- **Entries**:
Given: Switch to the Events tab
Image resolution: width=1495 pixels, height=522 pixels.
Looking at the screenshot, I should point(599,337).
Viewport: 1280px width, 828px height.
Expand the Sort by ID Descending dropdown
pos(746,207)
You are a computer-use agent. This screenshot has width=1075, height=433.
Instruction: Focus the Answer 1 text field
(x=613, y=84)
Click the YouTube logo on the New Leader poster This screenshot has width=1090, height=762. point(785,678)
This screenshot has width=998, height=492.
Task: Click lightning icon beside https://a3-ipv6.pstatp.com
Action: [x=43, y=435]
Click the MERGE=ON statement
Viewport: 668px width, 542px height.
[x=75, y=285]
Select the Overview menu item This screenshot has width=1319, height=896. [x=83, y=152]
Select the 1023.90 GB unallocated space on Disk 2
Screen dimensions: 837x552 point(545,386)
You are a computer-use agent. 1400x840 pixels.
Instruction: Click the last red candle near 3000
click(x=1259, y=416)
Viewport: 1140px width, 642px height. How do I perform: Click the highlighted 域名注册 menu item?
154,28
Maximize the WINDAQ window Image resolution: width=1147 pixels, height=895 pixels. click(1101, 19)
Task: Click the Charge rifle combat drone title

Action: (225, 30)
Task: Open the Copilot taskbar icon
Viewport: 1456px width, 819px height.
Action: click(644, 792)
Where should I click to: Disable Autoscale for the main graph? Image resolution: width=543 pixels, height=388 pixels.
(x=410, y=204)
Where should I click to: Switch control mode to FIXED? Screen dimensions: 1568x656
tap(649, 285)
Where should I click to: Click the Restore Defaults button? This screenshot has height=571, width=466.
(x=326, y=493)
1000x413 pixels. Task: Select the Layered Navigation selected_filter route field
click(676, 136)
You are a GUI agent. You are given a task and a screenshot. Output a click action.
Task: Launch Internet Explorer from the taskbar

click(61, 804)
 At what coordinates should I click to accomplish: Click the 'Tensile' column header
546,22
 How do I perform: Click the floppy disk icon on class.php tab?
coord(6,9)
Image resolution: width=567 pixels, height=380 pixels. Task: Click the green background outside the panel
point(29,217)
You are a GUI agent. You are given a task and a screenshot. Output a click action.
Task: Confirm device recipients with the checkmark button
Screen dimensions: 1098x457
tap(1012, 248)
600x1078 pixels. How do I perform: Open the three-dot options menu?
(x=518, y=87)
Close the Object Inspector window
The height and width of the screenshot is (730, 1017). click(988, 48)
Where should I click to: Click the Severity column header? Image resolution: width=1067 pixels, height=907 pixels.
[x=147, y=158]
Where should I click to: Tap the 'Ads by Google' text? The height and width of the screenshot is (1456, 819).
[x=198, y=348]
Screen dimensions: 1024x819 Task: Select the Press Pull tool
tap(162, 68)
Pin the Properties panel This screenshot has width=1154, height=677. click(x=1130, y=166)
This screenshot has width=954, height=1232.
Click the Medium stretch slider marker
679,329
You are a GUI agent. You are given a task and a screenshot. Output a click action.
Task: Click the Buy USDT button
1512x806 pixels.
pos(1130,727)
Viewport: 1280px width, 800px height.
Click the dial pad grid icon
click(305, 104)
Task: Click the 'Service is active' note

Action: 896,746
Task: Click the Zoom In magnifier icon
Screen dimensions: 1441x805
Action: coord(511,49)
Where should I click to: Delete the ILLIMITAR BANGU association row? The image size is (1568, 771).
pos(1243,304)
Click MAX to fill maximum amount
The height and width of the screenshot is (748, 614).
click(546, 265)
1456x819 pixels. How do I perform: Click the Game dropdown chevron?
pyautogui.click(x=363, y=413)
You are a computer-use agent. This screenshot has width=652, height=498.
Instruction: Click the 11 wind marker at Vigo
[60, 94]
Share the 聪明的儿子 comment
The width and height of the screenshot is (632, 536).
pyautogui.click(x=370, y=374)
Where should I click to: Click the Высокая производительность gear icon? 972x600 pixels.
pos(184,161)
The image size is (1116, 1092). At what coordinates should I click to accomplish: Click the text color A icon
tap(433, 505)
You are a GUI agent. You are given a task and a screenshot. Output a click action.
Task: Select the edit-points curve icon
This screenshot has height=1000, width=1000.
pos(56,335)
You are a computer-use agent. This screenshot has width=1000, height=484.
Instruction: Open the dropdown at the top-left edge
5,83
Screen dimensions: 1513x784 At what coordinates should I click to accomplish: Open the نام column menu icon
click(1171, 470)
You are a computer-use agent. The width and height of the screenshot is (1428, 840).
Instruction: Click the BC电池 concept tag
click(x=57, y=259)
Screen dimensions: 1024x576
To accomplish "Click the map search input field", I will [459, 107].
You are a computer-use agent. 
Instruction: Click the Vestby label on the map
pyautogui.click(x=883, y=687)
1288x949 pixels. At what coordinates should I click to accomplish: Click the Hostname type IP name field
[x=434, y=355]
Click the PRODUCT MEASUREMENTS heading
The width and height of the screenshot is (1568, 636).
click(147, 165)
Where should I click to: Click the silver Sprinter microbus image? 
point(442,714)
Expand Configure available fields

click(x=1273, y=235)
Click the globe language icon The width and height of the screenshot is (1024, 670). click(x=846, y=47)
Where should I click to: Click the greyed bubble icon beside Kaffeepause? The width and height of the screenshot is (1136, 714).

- **Directive**: Give back every one of the lines above, word for word and in the same order.

- **Problem solution**:
Given: Switch to the Events tab
Image resolution: width=1495 pixels, height=522 pixels.
Looking at the screenshot, I should point(599,337).
Viewport: 1280px width, 828px height.
Expand the Sort by ID Descending dropdown
pos(746,207)
You are a computer-use agent. This screenshot has width=1075, height=433.
Instruction: Focus the Answer 1 text field
(x=613, y=84)
Click the YouTube logo on the New Leader poster This screenshot has width=1090, height=762. point(785,678)
This screenshot has width=998, height=492.
Task: Click lightning icon beside https://a3-ipv6.pstatp.com
Action: [x=43, y=435]
Click the MERGE=ON statement
Viewport: 668px width, 542px height.
[x=75, y=285]
Select the Overview menu item This screenshot has width=1319, height=896. [x=83, y=152]
Select the 1023.90 GB unallocated space on Disk 2
Screen dimensions: 837x552 point(545,386)
You are a computer-use agent. 1400x840 pixels.
Instruction: Click the last red candle near 3000
click(x=1259, y=416)
Viewport: 1140px width, 642px height. How do I perform: Click the highlighted 域名注册 menu item?
154,28
Maximize the WINDAQ window Image resolution: width=1147 pixels, height=895 pixels. click(1101, 19)
Task: Click the Charge rifle combat drone title

Action: (225, 30)
Task: Open the Copilot taskbar icon
Viewport: 1456px width, 819px height.
Action: click(644, 792)
Where should I click to: Disable Autoscale for the main graph? Image resolution: width=543 pixels, height=388 pixels.
(x=410, y=204)
Where should I click to: Switch control mode to FIXED? Screen dimensions: 1568x656
tap(649, 285)
Where should I click to: Click the Restore Defaults button? This screenshot has height=571, width=466.
(x=326, y=493)
1000x413 pixels. Task: Select the Layered Navigation selected_filter route field
click(676, 136)
You are a GUI agent. You are given a task and a screenshot. Output a click action.
Task: Launch Internet Explorer from the taskbar

click(61, 804)
 At what coordinates should I click to accomplish: Click the 'Tensile' column header
546,22
 How do I perform: Click the floppy disk icon on class.php tab?
coord(6,9)
Image resolution: width=567 pixels, height=380 pixels. Task: Click the green background outside the panel
point(29,217)
You are a GUI agent. You are given a task and a screenshot. Output a click action.
Task: Confirm device recipients with the checkmark button
Screen dimensions: 1098x457
tap(1012, 248)
600x1078 pixels. How do I perform: Open the three-dot options menu?
(x=518, y=87)
Close the Object Inspector window
The height and width of the screenshot is (730, 1017). click(988, 48)
Where should I click to: Click the Severity column header? Image resolution: width=1067 pixels, height=907 pixels.
[x=147, y=158]
Where should I click to: Tap the 'Ads by Google' text? The height and width of the screenshot is (1456, 819).
[x=198, y=348]
Screen dimensions: 1024x819 Task: Select the Press Pull tool
tap(162, 68)
Pin the Properties panel This screenshot has width=1154, height=677. click(x=1130, y=166)
This screenshot has width=954, height=1232.
Click the Medium stretch slider marker
679,329
You are a GUI agent. You are given a task and a screenshot. Output a click action.
Task: Click the Buy USDT button
1512x806 pixels.
pos(1130,727)
Viewport: 1280px width, 800px height.
Click the dial pad grid icon
click(305, 104)
Task: Click the 'Service is active' note

Action: 896,746
Task: Click the Zoom In magnifier icon
Screen dimensions: 1441x805
Action: coord(511,49)
Where should I click to: Delete the ILLIMITAR BANGU association row? The image size is (1568, 771).
pos(1243,304)
Click MAX to fill maximum amount
The height and width of the screenshot is (748, 614).
click(546, 265)
1456x819 pixels. How do I perform: Click the Game dropdown chevron?
pyautogui.click(x=363, y=413)
You are a computer-use agent. This screenshot has width=652, height=498.
Instruction: Click the 11 wind marker at Vigo
[60, 94]
Share the 聪明的儿子 comment
The width and height of the screenshot is (632, 536).
pyautogui.click(x=370, y=374)
Where should I click to: Click the Высокая производительность gear icon? 972x600 pixels.
pos(184,161)
The image size is (1116, 1092). At what coordinates should I click to accomplish: Click the text color A icon
tap(433, 505)
You are a GUI agent. You are given a task and a screenshot. Output a click action.
Task: Select the edit-points curve icon
This screenshot has height=1000, width=1000.
pos(56,335)
You are a computer-use agent. This screenshot has width=1000, height=484.
Instruction: Open the dropdown at the top-left edge
5,83
Screen dimensions: 1513x784 At what coordinates should I click to accomplish: Open the نام column menu icon
click(1171, 470)
You are a computer-use agent. The width and height of the screenshot is (1428, 840).
Instruction: Click the BC电池 concept tag
click(x=57, y=259)
Screen dimensions: 1024x576
To accomplish "Click the map search input field", I will [459, 107].
You are a computer-use agent. 
Instruction: Click the Vestby label on the map
pyautogui.click(x=883, y=687)
1288x949 pixels. At what coordinates should I click to accomplish: Click the Hostname type IP name field
[x=434, y=355]
Click the PRODUCT MEASUREMENTS heading
The width and height of the screenshot is (1568, 636).
click(147, 165)
Where should I click to: Click the silver Sprinter microbus image? 
point(442,714)
Expand Configure available fields

click(x=1273, y=235)
Click the globe language icon The width and height of the screenshot is (1024, 670). click(x=846, y=47)
Where should I click to: Click the greyed bubble icon beside Kaffeepause? The width and height of the screenshot is (1136, 714).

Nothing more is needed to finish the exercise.